## Exercise description
Rewrite the entries between the lines holding "Click the Connected accounts nodes icon" and "Open the Thank", inclusive, putting "price scale label" in place of "price axis label" and leaving everything else unchanged.
=== Task data ===
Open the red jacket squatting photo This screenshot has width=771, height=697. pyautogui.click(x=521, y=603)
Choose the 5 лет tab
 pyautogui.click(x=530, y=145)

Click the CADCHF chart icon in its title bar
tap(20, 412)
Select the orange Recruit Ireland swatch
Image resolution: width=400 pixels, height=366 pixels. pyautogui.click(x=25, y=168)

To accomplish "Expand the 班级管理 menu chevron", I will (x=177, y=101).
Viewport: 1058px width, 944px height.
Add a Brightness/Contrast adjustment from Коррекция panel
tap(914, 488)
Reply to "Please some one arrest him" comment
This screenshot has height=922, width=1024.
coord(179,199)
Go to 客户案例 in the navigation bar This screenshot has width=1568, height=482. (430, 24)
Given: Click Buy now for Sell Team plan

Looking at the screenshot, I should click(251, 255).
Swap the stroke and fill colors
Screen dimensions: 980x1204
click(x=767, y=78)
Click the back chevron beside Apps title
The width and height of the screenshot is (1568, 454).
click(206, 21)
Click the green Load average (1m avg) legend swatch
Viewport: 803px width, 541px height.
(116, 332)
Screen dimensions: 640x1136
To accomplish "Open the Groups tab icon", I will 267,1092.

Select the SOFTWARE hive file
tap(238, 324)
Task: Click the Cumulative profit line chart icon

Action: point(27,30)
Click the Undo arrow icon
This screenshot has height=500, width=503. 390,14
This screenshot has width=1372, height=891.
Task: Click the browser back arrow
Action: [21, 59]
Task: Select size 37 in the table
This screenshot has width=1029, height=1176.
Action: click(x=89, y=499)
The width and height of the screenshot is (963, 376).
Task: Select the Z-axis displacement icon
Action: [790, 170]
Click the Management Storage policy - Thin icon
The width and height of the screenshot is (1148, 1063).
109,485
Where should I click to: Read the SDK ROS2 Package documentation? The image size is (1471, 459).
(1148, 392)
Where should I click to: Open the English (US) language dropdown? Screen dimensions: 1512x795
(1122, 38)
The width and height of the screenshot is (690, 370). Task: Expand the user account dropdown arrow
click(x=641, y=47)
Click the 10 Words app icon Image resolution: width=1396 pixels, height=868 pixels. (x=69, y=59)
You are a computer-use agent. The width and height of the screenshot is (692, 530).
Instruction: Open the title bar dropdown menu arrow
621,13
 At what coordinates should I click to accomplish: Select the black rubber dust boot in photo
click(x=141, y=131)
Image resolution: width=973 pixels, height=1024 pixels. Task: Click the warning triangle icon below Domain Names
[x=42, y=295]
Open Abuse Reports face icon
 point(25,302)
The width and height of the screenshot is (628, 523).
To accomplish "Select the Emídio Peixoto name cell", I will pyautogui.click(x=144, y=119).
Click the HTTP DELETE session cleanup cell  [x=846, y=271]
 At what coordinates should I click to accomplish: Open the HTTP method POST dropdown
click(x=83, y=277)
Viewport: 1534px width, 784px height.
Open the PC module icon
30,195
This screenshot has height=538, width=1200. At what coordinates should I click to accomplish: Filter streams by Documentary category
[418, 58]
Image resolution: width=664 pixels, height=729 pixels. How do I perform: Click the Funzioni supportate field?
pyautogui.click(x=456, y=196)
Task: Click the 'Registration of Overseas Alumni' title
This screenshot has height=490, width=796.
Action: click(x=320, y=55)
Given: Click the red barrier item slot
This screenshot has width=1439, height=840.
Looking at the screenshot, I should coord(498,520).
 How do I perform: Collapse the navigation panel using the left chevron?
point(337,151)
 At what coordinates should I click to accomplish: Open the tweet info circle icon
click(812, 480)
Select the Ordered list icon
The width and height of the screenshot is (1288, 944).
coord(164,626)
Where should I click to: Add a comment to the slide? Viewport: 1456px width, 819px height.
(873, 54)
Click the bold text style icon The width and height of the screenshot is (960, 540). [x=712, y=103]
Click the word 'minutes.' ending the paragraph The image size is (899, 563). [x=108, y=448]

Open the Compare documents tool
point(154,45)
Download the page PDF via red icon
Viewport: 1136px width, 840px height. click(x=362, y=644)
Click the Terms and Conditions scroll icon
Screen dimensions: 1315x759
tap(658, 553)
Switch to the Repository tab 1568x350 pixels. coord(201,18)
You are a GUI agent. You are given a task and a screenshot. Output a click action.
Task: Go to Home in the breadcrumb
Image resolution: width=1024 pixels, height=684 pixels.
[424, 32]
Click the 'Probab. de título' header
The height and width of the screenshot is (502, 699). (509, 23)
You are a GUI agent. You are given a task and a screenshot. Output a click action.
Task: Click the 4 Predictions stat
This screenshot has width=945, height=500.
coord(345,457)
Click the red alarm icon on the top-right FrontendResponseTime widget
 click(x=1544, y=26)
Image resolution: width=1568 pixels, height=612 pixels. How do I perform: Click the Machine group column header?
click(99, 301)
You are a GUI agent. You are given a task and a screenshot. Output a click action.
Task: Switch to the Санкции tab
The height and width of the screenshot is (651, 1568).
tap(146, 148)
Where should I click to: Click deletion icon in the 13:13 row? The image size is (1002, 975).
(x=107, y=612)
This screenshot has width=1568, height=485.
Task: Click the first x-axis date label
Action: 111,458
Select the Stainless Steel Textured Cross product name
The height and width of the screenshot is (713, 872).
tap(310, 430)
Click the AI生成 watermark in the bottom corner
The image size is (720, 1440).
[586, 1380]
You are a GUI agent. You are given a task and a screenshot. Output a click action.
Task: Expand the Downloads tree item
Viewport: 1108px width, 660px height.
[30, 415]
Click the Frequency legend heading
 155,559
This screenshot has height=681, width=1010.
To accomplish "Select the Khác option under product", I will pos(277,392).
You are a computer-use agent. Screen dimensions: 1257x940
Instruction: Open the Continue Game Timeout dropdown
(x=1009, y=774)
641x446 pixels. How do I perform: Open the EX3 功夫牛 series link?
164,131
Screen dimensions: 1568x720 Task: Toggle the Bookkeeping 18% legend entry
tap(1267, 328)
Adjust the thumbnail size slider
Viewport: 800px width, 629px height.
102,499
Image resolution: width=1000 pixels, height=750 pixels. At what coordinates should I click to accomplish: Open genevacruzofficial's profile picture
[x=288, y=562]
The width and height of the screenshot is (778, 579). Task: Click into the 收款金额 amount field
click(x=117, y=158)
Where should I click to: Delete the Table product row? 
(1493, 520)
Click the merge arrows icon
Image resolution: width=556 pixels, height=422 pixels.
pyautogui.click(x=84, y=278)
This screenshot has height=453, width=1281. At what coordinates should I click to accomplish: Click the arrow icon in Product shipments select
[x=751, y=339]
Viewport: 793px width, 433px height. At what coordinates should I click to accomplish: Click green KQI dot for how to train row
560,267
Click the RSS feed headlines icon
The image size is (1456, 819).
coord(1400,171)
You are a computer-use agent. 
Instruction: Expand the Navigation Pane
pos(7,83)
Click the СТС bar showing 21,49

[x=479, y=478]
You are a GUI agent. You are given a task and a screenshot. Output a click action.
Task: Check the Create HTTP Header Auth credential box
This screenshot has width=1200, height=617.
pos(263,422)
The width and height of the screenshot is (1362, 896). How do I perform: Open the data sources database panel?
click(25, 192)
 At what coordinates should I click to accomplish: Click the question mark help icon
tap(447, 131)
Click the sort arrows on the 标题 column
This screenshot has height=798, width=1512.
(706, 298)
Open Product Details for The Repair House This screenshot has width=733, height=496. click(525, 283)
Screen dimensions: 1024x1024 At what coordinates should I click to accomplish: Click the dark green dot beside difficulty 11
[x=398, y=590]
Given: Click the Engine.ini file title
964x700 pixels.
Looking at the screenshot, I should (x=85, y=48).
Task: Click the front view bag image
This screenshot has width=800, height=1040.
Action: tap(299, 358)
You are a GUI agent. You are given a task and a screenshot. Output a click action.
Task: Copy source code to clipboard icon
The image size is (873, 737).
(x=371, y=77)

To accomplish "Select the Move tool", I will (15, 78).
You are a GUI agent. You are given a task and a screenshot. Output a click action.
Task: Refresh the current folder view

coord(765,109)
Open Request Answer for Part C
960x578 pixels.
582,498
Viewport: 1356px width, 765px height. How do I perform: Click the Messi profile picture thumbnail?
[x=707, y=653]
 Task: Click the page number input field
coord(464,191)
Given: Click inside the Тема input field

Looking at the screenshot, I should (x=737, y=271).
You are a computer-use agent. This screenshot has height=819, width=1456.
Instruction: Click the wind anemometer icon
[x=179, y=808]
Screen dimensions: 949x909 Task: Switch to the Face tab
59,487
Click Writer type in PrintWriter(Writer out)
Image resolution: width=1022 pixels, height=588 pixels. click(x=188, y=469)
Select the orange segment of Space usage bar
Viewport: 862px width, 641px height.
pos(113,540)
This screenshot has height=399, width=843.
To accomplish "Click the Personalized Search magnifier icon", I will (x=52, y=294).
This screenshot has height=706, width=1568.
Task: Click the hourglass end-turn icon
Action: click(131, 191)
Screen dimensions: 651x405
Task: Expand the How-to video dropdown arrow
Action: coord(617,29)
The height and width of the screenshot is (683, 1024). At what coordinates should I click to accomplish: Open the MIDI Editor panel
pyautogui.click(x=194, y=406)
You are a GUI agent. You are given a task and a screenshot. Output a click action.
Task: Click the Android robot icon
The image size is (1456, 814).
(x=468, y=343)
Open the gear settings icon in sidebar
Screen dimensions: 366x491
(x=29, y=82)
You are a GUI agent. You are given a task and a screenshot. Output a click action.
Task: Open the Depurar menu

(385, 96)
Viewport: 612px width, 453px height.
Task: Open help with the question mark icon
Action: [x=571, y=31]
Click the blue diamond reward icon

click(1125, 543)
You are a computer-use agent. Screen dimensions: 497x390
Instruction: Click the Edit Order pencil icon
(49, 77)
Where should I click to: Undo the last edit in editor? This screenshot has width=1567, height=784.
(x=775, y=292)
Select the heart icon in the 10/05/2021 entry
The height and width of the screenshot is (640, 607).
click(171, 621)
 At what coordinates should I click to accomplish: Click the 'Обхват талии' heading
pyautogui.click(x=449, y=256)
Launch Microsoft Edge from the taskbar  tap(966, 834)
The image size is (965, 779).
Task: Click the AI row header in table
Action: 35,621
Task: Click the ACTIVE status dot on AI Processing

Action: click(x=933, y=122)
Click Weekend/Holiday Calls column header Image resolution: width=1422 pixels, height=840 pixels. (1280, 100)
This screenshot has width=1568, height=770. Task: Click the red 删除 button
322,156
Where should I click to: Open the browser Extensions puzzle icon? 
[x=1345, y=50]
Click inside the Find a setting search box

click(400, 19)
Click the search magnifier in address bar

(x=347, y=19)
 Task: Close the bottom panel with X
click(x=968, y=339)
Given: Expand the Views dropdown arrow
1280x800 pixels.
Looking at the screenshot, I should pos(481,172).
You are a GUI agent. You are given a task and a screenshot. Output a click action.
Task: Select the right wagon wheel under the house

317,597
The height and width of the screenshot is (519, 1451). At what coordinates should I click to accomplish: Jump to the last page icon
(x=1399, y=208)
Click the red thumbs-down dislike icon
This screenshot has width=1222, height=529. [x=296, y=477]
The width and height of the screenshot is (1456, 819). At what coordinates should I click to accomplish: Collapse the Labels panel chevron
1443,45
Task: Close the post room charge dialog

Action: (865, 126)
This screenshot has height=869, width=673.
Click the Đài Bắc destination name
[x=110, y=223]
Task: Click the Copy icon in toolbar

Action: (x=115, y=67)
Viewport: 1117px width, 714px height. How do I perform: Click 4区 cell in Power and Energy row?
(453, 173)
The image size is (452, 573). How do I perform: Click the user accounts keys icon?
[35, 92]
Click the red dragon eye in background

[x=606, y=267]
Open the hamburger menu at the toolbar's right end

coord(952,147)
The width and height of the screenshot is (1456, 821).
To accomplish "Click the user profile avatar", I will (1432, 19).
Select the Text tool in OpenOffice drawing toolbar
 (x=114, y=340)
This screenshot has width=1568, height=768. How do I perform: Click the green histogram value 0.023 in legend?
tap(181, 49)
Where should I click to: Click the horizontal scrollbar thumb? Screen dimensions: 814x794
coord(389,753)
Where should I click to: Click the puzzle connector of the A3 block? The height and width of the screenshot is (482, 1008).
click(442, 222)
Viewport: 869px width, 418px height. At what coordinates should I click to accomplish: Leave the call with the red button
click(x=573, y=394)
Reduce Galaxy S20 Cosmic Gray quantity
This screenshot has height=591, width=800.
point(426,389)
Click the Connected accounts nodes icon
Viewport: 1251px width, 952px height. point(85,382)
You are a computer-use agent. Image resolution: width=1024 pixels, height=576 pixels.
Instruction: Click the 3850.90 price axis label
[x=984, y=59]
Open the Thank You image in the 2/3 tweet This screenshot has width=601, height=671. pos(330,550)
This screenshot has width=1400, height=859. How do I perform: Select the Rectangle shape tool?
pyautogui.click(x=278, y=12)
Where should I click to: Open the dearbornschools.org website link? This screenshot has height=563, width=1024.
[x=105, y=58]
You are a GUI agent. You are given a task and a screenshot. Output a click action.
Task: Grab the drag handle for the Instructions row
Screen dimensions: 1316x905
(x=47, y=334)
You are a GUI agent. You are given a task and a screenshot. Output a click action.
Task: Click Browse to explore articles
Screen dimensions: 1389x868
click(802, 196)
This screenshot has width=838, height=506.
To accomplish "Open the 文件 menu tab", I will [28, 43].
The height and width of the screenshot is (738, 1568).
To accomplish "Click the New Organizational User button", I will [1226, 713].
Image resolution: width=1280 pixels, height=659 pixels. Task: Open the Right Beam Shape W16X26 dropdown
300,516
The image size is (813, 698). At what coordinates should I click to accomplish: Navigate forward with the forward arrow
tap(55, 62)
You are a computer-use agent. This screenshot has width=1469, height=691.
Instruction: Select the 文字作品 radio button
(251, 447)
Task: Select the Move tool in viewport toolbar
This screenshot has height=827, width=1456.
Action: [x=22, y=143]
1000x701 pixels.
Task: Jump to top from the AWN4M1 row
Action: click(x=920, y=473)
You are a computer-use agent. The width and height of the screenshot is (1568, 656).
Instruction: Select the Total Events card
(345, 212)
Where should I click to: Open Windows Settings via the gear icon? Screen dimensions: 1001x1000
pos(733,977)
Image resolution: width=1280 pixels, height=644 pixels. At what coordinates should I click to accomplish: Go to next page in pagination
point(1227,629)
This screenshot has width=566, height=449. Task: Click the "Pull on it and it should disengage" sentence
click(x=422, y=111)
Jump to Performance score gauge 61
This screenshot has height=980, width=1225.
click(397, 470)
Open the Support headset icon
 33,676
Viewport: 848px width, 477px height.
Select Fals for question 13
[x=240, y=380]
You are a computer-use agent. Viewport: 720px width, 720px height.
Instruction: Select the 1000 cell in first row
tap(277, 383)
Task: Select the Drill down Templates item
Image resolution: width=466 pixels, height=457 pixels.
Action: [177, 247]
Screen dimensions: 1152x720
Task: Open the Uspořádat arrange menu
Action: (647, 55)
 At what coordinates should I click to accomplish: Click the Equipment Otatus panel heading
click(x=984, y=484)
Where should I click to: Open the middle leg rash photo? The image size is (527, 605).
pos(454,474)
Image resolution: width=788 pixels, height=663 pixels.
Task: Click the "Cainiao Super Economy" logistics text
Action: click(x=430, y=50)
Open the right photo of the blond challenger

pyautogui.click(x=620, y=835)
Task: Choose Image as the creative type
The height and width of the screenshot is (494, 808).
===
## The solution
Click the Connected accounts nodes icon
Viewport: 1251px width, 952px height. point(85,382)
You are a computer-use agent. Image resolution: width=1024 pixels, height=576 pixels.
Instruction: Click the 3850.90 price scale label
[x=984, y=59]
Open the Thank You image in the 2/3 tweet This screenshot has width=601, height=671. pos(330,550)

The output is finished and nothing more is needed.